__Stored data__

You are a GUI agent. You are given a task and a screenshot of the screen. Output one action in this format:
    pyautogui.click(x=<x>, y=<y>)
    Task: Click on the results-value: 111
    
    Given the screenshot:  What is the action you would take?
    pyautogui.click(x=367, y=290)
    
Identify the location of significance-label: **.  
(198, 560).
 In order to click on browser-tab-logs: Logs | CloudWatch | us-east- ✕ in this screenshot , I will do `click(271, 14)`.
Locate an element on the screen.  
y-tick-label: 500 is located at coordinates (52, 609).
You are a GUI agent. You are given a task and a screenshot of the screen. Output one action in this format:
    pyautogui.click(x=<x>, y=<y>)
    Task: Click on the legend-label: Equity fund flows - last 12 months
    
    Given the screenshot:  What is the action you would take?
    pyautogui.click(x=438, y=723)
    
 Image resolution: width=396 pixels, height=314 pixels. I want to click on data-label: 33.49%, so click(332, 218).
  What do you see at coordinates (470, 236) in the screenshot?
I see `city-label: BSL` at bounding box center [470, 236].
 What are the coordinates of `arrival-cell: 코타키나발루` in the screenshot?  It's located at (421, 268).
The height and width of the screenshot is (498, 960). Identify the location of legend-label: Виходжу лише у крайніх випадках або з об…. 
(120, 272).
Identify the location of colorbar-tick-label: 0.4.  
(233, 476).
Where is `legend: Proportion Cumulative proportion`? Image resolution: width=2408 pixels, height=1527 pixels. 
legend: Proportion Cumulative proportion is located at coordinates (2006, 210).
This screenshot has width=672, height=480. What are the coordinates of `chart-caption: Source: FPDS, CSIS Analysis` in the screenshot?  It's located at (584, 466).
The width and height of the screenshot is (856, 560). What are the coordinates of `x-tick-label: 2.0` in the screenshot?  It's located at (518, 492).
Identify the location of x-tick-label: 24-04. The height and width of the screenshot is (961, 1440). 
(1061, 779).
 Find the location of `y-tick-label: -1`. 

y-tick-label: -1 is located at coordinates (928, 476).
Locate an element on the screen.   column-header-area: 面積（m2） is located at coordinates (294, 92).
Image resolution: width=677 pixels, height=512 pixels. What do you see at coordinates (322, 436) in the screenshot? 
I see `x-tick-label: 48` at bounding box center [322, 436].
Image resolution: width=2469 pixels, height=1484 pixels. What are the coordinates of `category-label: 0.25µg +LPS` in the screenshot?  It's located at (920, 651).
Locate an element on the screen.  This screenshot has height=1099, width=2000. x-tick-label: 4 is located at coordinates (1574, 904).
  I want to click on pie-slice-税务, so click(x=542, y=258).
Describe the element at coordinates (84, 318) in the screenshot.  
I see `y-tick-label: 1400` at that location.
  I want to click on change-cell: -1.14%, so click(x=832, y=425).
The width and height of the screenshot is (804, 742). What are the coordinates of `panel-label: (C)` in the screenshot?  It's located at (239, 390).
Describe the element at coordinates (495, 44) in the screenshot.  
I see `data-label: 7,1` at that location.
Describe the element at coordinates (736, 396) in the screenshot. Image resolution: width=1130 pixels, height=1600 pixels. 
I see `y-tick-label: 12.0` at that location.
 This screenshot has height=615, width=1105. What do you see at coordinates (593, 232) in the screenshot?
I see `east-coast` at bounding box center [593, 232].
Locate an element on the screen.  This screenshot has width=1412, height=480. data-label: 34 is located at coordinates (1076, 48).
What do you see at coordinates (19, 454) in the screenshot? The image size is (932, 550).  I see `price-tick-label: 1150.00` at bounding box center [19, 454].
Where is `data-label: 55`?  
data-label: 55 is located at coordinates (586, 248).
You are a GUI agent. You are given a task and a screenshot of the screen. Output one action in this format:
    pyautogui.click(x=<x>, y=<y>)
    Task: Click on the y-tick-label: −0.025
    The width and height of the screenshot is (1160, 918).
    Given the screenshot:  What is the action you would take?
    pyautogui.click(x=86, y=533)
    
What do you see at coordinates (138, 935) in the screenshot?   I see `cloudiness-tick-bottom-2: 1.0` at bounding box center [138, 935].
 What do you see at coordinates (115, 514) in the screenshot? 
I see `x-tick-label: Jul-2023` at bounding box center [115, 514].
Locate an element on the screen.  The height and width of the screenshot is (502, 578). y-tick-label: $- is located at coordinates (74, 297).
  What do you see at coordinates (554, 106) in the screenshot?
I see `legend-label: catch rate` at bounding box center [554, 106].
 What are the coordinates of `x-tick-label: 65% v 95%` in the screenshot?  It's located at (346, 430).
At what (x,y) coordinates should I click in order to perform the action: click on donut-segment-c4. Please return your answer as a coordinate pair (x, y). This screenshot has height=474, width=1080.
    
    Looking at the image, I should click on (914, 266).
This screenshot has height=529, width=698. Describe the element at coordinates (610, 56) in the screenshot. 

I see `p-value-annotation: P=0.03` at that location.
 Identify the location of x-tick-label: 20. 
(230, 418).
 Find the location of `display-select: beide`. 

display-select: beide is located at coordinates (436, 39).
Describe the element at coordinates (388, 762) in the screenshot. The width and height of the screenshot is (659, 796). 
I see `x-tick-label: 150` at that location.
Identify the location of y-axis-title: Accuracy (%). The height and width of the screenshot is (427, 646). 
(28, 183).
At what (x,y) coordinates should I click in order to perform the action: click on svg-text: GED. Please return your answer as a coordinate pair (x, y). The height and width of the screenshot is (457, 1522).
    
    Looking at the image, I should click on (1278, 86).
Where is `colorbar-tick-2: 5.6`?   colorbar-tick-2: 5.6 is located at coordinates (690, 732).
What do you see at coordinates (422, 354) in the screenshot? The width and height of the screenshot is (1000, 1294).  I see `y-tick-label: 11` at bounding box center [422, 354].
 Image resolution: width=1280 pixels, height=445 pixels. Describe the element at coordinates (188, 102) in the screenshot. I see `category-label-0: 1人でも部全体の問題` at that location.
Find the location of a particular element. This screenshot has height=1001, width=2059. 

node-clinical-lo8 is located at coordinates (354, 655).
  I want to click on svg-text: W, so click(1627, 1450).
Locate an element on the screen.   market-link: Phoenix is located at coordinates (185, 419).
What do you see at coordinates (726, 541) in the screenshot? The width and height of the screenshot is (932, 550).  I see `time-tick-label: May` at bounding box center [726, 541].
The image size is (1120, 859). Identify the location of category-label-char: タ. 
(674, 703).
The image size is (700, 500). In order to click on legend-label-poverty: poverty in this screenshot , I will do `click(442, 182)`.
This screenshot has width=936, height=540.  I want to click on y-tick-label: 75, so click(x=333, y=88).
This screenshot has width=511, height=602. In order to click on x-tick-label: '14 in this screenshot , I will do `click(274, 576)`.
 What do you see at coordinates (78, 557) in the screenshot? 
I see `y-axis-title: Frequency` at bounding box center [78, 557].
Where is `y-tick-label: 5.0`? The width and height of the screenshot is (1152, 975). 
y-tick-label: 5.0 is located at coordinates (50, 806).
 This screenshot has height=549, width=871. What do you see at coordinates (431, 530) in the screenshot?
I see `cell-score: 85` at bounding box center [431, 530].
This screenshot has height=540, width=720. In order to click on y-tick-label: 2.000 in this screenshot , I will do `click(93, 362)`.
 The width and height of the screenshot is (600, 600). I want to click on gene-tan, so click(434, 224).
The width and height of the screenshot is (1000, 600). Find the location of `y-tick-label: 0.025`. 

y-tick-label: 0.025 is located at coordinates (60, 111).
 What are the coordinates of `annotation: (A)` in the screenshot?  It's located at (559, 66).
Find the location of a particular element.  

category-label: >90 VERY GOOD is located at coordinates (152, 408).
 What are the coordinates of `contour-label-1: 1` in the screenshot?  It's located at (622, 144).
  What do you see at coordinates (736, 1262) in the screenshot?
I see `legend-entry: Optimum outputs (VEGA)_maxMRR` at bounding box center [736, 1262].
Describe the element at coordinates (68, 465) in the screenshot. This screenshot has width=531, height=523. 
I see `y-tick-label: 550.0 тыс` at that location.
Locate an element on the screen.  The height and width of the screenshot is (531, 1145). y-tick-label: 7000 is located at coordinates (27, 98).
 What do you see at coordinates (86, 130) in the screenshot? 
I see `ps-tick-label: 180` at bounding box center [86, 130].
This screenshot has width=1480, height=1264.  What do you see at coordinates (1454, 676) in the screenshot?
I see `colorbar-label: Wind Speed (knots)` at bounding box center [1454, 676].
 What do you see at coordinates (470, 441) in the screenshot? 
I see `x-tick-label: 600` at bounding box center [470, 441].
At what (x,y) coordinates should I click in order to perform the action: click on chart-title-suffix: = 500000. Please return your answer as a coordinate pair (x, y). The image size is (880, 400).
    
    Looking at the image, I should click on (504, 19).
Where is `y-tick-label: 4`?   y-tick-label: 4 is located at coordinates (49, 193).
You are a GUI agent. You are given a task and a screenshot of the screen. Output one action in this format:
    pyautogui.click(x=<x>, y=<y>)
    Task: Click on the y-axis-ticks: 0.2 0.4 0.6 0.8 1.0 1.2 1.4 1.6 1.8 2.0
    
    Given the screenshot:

__Problem to solve__
Format the records as a JSON list of strings, one string per line and blank lines omitted, beginning with the line containing "What do you see at coordinates (422, 354)" and ending with the line containing "center [78, 557].", both included.

__Final answer__
[
  "What do you see at coordinates (422, 354) in the screenshot? The width and height of the screenshot is (1000, 1294).  I see `y-tick-label: 11` at bounding box center [422, 354].",
  " Image resolution: width=1280 pixels, height=445 pixels. Describe the element at coordinates (188, 102) in the screenshot. I see `category-label-0: 1人でも部全体の問題` at that location.",
  "Find the location of a particular element. This screenshot has height=1001, width=2059. ",
  "node-clinical-lo8 is located at coordinates (354, 655).",
  "  I want to click on svg-text: W, so click(1627, 1450).",
  "Locate an element on the screen.   market-link: Phoenix is located at coordinates (185, 419).",
  "What do you see at coordinates (726, 541) in the screenshot? The width and height of the screenshot is (932, 550).  I see `time-tick-label: May` at bounding box center [726, 541].",
  "The image size is (1120, 859). Identify the location of category-label-char: タ. ",
  "(674, 703).",
  "The image size is (700, 500). In order to click on legend-label-poverty: poverty in this screenshot , I will do `click(442, 182)`.",
  "This screenshot has width=936, height=540.  I want to click on y-tick-label: 75, so click(x=333, y=88).",
  "This screenshot has width=511, height=602. In order to click on x-tick-label: '14 in this screenshot , I will do `click(274, 576)`.",
  " What do you see at coordinates (78, 557) in the screenshot? ",
  "I see `y-axis-title: Frequency` at bounding box center [78, 557]."
]